- [Reading passage]
_ _ _ _

= Varsity team =

Sports team

A varsity team is the highest-level team in a sport or activity representing an educational institution. Varsity teams train to compete against each other during an athletic season or in periodic matches against rival institutions. At high schools in the United States, a varsity team is one step above a school's junior varsity (JV) team, which is composed of less experienced players.

The term varsity originated in Britain in the 1840s and means university; varsity team referring to the principal team that would represent the university in matches against another university. In contrast, student-run college teams within a university typically compete against each other in intramural events and, in the U.S., club sports.

==United Kingdom==

In the United Kingdom, varsity teams compete in varsity matches against rival universities. The term dates from the 1840s, and originally referred to teams from the University of Oxford and University of Cambridge, sometimes referred to as Oxbridge, that competed in various varsity matches (see Oxford–Cambridge rivalry). These began with The University Match in cricket in 1827, The Boat Race, which was first contested in 1829, and the Inter-‘Varsity Sports, also called the Cambridge and Oxford Athletic Games, which were first held in 1864. The concept spread to other universities in the United Kingdom, Europe, the United States and other countries around the world.

Some modern varsity matches in the UK are competitions between multiple universities or involving multiple sports. Examples of varsity competitions include the The Roses Tournament between Lancaster University and the University of York, frequently referred to as the largest varsity competition in Europe.

Most inter-university sport in Britain is now governed and organized by British Universities and Colleges Sport.

_ _ _ _

- [Record excerpts]
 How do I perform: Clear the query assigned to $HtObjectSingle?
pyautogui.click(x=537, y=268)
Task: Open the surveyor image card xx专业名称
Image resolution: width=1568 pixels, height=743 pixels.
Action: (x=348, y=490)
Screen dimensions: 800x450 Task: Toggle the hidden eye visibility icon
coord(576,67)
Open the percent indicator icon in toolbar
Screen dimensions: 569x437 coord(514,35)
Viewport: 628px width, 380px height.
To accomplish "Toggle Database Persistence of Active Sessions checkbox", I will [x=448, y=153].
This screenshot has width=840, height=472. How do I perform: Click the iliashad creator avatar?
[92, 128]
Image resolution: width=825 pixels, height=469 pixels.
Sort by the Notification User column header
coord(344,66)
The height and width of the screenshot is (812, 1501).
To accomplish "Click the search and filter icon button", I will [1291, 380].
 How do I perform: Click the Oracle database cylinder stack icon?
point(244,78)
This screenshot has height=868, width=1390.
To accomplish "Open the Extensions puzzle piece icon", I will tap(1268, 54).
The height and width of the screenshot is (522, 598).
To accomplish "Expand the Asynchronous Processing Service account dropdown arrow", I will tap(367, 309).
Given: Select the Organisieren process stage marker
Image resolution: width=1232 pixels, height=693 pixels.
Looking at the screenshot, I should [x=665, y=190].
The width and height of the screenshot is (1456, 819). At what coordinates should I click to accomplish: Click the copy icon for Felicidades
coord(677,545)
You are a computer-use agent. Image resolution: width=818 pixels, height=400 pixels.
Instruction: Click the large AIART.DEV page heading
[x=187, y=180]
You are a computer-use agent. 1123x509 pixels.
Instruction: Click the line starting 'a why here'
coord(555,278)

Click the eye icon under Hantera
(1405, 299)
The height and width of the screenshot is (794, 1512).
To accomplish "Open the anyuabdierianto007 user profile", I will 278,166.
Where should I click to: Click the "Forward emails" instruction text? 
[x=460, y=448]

_ _ _ _

- [Your tasks]
a – Reproduce, character for character, the part of the records that opens with the line containing "Click the eye icon under Hantera" and runs through the end of the records, both ends included.
b – Write what comes next in the article on varsity teams, starting after its final sentence.

- [Outputs by task]
a –
Click the eye icon under Hantera
(1405, 299)
The height and width of the screenshot is (794, 1512).
To accomplish "Open the anyuabdierianto007 user profile", I will 278,166.
Where should I click to: Click the "Forward emails" instruction text? 
[x=460, y=448]

b –
==North America==

In the United States and Canada, varsity teams are the principal athletic teams representing a university, college, technical school, high school, junior high school, or middle school. Such teams compete against similar teams at corresponding educational institutions. Groups of varsity sports teams are often organized into athletic conferences, which are groups of teams that regularly play each other during a given athletic season. In recognition of their high level of performance, athletes on varsity teams are often given varsity letters. They are in contrast to the institution's club sports.

A major difference between varsity and club sports is the source for allocated funds. Varsity teams receive financial support, equipment, and facilities from college and university athletic department budgets. Universities often allocate club sport budgets through student life departments similar to other clubs on campus. Because club sports cost more than other clubs, many club student-athletes must pay to play and also engage in team fundraising efforts to pay for facilities time, equipment, and other team expenses. At various levels of collegiate sports, varsity student athletes are eligible for scholarships solely or partially based on athletic skills.

Varsity can be compared with the junior varsity (JV) and freshman levels, the former which is typically for less-experienced underclassmen, while the latter is exclusively for first-year students (ninth graders in high school). For many years, National Collegiate Athletic Association (NCAA) rules prohibited college freshmen from playing on varsity teams. Currently, JV and freshman players may be promoted to the varsity level by performing well. In contrast, intramural sports (IM sports), consists of teams within the same school (the word intramural means "within the walls") and IM players rarely move to inter-collegiate teams.

=== Junior varsity ===
In the United States, junior varsity (often called "JV") players are the members of a team who are not the main players in a competition, usually at the high school level and formerly at the collegiate level. The main players comprise the varsity team. Although the intensity of the JV team may vary from place to place, most junior varsity teams consist of players who are in their freshman and sophomore years in school, though occasionally upperclassmen may play on JV teams. For this reason, junior varsity teams are also often called freshman/sophomore teams. Skilled freshmen and sophomores may compete at the varsity level.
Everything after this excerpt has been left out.